» WHAT NEEDS TO BE DONE
Find and copy each line of the records where the string "size" shows up.

^^^^

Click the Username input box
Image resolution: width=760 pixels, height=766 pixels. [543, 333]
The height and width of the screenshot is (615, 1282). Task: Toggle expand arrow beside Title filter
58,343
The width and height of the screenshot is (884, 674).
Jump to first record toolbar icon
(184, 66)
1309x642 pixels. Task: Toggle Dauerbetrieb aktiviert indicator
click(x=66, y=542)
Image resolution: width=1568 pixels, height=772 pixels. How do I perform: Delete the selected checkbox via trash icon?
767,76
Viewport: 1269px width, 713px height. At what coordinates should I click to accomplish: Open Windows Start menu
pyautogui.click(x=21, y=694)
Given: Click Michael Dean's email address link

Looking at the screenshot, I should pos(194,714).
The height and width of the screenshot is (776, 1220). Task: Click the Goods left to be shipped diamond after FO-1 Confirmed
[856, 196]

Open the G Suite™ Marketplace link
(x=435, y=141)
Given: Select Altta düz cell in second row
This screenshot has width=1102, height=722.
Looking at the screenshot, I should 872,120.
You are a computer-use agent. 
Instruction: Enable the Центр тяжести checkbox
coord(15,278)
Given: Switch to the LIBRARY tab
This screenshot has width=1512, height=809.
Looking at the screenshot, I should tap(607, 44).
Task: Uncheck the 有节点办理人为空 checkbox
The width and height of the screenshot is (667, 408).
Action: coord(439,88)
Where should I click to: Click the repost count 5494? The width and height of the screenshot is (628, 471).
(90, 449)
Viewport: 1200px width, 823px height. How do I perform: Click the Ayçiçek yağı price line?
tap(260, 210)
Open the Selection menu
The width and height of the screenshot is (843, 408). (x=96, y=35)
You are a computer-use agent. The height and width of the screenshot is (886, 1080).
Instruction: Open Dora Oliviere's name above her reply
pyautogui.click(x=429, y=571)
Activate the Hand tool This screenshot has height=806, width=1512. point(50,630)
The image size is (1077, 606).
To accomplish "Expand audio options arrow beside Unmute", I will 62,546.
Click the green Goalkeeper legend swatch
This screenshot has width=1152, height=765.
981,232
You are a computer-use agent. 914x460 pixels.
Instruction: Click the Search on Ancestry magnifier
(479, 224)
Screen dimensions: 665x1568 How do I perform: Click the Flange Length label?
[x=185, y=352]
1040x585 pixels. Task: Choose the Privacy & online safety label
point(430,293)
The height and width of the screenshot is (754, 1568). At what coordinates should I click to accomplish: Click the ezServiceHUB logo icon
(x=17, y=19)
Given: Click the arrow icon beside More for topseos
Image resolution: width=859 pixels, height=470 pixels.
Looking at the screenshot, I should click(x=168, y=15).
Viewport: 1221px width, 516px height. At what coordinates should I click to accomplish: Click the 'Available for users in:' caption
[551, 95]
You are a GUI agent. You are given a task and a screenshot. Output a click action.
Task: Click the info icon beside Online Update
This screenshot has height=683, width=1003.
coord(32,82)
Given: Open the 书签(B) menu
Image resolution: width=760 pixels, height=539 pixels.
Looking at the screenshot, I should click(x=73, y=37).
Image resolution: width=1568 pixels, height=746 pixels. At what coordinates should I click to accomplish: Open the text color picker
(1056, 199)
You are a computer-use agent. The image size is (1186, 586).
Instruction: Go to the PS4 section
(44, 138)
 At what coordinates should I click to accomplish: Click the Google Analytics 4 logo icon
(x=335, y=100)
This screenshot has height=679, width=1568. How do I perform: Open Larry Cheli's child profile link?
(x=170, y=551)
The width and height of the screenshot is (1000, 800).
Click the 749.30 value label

^^^^

» TASK OUTPUT
The image size is (1077, 606).
You are a computer-use agent. The image size is (1186, 586).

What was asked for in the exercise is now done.